Grant v. Richardson, 300 S.W.3d 499, 2009 Ark. App. 187 (2009)

March 18, 2009 · Arkansas Court of Appeals · No. CA 08-556
300 S.W.3d 499, 2009 Ark. App. 187

2009 Ark. App. 187

James G. GRANT, Appellant, v. Betty RICHARDSON, Appellee.

No. CA 08-556.

Court of Appeals of Arkansas.

March 18, 2009.

*500Mark Rees, Jonesboro, for appellant.

Michael A. Lilly, Jonesboro, for appel-lee.

LARRY D. VAUGHT, Chief Judge.

| Appellant James Grant appeals the trial court’s order awarding grandparent visitation to appellee Betty Richardson. James argues on appeal that the order was premature and unsupported by findings and competent evidence. We affirm.

In January 1997, James married Cassie Richardson. They had two children, KG. *501and T.G., born July 24, 1997, and August 17, 2001, respectively. Cassie and James divorced in 2003. The divorce decree provided for joint custody, with Cassie having primary physical custody and James having visitation. James exercised visitation initially, but he discontinued it when he took an out-of-state job.

Cassie’s mother, Betty, became concerned about the well being of K.G. and T.G. after Cassie became romantically involved with Larry Matney. Eventually, Betty filed a petition seeking to have herself appointed temporary guardian of K.G. and T.G. Betty ^alleged, among other things, that Cassie, K.G., and T.G. were living with Larry and that he was abusing them. James consented to the guardianship, and an order granting the temporary-guardianship petition was entered by the trial court in June 2006. In December 2006, James petitioned the court seeking termination of the temporary guardianship and custody of K.G. and T.G. In response, Betty sought permanent guardianship of the children or, in the alternative, grandparent visitation.

At the hearing in December 2007, Betty presented the testimony of two of KG.’s teachers, who testified that K.G. had shown great academic improvement since being cared for by Betty. The teachers also testified that Betty had consistently signed KG.’s school agenda book and attended parent-teacher conferences. Betty also presented the testimony of two of her neighbors, who testified that Betty was taking excellent care of K.G. and T.G. and that the children were very happy.

David Richardson, Cassie’s father and Betty’s ex-husband, testified that Betty had been taking good care of the children. He also testified that Cassie was living with him currently and that he had no objection to Cassie having custody of the children as long as Larry, who “mistreated” Cassie and the children, was not involved.

Cassie testified that she did not want custody of her children but that she did not want her mother, Betty, to have permanent guardianship of them. Instead, she wanted James to have custody of the children. She admitted that when she and James were married, he struck her in the face and broke her jaw. However, she maintained that James had changed since their divorce and that he would be a good father.

What is needed: Please continue the court opinion on grandparent visitation above, starting right after its last sentence.

Records provided:

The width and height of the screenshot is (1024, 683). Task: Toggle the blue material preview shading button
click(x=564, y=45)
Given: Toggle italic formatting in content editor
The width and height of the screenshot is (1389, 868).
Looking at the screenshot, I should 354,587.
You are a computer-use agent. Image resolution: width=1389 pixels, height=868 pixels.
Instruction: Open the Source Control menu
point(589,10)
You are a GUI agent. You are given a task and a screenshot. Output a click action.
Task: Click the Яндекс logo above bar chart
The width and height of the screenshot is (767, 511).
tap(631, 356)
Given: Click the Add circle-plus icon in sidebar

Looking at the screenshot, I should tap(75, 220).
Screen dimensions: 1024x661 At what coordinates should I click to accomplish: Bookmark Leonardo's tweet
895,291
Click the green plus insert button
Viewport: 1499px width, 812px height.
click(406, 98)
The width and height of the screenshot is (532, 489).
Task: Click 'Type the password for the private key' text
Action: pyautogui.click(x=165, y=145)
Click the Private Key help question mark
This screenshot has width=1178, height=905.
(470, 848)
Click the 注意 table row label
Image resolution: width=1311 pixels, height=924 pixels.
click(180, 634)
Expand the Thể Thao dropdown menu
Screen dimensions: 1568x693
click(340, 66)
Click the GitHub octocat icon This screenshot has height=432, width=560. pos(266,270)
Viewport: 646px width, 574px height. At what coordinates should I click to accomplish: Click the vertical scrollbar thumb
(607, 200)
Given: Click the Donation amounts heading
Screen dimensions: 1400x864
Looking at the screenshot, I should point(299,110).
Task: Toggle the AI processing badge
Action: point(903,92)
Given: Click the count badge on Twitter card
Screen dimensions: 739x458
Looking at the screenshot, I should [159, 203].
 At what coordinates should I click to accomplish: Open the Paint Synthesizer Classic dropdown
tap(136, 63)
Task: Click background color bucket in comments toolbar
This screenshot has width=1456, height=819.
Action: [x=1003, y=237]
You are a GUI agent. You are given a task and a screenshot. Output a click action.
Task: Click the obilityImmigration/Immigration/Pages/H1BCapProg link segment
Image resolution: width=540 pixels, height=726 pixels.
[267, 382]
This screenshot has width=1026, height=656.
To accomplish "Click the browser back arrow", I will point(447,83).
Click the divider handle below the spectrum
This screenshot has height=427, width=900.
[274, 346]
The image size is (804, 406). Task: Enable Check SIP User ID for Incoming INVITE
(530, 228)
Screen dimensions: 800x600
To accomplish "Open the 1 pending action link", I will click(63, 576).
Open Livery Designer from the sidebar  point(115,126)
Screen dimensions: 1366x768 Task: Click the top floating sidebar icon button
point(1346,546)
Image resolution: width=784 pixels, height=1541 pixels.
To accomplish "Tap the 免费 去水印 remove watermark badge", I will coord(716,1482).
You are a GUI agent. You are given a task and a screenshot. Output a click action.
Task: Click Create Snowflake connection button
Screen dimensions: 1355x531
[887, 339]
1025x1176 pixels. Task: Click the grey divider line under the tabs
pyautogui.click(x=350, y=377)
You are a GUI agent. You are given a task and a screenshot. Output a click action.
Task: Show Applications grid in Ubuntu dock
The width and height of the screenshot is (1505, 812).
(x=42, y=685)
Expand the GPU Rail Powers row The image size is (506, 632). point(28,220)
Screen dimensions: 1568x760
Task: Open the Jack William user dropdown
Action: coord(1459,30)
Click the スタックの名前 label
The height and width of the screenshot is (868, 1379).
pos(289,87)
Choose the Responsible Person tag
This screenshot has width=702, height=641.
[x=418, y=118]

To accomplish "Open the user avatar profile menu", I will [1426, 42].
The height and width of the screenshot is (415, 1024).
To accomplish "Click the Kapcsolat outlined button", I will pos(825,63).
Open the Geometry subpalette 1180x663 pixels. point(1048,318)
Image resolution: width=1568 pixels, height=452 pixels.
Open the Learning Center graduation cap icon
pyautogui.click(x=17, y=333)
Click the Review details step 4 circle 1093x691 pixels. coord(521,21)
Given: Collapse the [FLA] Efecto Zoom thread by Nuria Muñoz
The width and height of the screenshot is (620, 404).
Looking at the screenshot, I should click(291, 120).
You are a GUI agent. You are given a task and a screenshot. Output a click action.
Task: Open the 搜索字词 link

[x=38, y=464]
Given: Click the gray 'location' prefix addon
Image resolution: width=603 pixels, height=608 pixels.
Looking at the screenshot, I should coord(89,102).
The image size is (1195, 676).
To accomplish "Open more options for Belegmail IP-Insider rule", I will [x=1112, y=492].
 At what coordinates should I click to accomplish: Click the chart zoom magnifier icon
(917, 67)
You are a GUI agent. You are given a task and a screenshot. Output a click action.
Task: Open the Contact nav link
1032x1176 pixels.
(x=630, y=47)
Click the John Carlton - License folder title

The response:
| (¡Much of Betty’s testimony explained why she sought temporary guardianship over the children and all she had done to care for the children while she was their guardian. She testified that she did not prevent Cassie and James from exercising visitation; however, she did state that she would not let the children be around Cassie if she was with Larry.

James testified that after the divorce, he regularly visited his children but that his visits stopped when he took a job on a cruise ship. While away, he received calls from Betty concerned about the children living with Larry. James wanted the children out of the abusive situation, and therefore, he consented to Betty’s temporary guardianship with the condition that he would seek full custody of the children upon his return.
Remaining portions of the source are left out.